Source records -

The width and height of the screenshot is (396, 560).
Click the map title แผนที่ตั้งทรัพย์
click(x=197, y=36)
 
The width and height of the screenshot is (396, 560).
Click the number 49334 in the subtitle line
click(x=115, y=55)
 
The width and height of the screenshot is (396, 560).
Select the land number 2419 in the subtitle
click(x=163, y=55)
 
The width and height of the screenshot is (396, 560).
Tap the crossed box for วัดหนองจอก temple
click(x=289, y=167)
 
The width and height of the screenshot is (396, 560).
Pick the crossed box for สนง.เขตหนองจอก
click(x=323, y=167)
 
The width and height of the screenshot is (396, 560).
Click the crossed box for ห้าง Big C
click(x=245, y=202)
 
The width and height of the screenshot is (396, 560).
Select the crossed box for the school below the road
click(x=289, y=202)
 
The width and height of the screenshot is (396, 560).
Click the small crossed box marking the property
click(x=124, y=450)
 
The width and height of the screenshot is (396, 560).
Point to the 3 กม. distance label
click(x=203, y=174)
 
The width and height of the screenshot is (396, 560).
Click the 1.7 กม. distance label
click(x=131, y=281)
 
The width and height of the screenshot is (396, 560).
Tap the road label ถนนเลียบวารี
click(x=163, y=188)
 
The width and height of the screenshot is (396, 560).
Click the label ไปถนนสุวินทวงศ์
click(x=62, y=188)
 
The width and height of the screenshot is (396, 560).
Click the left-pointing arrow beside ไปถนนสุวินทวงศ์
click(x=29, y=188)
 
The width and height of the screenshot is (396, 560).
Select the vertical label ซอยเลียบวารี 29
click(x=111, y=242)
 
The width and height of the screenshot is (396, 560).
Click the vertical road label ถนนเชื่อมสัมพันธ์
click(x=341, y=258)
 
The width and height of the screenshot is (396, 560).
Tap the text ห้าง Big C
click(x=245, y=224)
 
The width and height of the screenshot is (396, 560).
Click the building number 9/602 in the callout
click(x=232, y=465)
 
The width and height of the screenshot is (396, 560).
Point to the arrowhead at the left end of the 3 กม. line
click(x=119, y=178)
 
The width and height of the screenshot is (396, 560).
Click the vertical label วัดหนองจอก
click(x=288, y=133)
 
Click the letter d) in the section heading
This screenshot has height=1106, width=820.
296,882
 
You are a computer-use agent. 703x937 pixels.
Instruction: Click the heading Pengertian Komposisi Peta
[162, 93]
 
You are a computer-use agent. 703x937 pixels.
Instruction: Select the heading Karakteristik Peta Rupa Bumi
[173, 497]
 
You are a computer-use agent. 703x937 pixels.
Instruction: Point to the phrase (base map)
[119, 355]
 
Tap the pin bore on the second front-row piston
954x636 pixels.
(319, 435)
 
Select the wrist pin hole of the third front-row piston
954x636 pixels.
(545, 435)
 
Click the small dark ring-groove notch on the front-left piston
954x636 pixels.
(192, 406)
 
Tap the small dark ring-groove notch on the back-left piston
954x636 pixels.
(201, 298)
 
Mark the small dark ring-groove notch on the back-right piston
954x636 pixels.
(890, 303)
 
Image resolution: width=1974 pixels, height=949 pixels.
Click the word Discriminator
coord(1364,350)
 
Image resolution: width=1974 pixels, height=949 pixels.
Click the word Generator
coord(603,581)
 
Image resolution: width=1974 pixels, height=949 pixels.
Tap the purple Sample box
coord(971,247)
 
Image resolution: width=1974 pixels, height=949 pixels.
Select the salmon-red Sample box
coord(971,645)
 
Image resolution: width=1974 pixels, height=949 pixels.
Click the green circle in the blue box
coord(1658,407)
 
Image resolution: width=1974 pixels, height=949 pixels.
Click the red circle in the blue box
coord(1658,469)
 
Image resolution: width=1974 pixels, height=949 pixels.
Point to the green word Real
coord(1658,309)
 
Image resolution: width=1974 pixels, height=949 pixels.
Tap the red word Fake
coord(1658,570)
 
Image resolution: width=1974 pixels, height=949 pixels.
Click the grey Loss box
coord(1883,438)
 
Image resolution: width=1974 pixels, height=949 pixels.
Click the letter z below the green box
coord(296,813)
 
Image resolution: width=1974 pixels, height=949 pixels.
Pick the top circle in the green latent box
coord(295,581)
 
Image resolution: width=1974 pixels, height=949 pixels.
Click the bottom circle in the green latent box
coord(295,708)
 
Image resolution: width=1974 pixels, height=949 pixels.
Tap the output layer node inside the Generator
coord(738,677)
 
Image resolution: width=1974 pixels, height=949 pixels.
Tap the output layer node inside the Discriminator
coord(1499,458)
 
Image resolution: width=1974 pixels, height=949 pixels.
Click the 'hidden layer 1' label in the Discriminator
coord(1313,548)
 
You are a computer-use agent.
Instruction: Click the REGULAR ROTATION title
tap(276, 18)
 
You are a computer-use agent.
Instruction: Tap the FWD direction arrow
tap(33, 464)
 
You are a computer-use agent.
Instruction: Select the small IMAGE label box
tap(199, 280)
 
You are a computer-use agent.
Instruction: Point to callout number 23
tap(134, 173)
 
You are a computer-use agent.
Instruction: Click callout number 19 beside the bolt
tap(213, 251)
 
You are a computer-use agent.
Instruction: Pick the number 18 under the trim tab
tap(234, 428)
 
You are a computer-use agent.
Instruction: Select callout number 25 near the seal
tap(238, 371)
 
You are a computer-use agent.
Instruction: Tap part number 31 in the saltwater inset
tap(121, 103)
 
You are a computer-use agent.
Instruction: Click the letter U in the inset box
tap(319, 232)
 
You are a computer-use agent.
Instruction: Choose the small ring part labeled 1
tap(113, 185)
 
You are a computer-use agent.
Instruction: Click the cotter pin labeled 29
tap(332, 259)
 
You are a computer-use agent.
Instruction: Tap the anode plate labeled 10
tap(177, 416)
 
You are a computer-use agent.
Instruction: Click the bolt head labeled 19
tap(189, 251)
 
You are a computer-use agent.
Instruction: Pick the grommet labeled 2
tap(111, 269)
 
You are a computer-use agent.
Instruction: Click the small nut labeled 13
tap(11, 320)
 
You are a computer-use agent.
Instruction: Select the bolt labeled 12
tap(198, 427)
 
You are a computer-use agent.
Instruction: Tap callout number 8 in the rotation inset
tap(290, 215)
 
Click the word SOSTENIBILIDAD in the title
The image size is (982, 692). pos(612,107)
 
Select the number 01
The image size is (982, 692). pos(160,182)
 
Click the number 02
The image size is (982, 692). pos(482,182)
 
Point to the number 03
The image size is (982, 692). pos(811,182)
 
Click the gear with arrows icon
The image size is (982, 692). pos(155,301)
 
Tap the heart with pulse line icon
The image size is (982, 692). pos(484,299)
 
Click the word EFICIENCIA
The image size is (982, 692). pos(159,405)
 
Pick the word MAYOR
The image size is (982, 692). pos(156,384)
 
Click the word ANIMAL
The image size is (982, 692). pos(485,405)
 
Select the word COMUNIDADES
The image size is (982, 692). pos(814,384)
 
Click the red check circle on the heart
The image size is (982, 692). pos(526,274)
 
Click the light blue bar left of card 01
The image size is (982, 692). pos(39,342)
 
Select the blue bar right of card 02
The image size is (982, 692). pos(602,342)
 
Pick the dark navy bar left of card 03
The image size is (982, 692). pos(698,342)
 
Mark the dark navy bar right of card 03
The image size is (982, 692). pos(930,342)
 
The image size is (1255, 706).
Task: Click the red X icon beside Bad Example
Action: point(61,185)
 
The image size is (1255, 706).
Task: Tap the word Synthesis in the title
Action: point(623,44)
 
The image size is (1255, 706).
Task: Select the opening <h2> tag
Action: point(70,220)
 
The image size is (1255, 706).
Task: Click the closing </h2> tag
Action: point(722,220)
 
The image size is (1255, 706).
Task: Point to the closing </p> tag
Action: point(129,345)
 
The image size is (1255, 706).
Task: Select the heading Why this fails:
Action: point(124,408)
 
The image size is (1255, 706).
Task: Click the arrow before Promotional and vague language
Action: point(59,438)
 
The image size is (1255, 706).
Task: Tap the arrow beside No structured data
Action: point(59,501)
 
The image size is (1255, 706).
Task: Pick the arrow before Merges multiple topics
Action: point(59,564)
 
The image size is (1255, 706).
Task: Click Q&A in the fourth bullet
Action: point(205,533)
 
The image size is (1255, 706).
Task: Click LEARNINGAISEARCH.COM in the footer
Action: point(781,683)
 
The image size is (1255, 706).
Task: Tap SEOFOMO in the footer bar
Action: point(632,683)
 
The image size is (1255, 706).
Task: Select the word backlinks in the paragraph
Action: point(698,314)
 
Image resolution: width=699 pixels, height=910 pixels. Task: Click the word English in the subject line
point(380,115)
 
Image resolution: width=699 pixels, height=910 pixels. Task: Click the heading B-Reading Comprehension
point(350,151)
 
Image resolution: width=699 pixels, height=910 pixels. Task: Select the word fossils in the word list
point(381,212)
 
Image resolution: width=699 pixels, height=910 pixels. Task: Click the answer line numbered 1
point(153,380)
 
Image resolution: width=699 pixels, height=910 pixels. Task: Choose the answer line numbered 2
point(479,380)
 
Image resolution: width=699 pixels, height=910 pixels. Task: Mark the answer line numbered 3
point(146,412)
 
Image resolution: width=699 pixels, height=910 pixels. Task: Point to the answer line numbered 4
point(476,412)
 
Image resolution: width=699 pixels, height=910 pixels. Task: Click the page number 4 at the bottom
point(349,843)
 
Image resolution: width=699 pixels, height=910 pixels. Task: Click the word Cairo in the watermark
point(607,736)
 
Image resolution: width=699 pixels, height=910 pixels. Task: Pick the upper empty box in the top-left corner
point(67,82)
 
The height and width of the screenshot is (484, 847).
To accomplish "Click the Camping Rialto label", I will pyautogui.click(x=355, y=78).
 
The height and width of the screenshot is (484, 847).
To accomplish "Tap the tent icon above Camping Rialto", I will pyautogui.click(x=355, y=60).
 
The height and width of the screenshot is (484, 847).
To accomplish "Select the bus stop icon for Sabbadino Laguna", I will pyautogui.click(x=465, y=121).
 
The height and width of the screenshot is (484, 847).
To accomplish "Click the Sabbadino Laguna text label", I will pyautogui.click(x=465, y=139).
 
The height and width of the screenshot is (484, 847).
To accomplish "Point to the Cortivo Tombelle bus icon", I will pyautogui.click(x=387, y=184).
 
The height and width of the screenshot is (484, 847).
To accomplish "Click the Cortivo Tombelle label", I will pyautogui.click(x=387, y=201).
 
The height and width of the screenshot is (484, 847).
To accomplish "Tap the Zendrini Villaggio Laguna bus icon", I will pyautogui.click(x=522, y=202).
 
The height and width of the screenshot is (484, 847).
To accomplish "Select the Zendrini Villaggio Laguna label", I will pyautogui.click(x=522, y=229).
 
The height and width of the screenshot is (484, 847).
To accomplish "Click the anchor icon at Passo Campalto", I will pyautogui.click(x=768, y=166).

What is asked - Quote verbatim everything in the rows above, from the line containing "line numbered 1" down to the line containing "point(349,843)", including both of those lines.

Exercise result -
Image resolution: width=699 pixels, height=910 pixels. Task: Click the answer line numbered 1
point(153,380)
 
Image resolution: width=699 pixels, height=910 pixels. Task: Choose the answer line numbered 2
point(479,380)
 
Image resolution: width=699 pixels, height=910 pixels. Task: Mark the answer line numbered 3
point(146,412)
 
Image resolution: width=699 pixels, height=910 pixels. Task: Point to the answer line numbered 4
point(476,412)
 
Image resolution: width=699 pixels, height=910 pixels. Task: Click the page number 4 at the bottom
point(349,843)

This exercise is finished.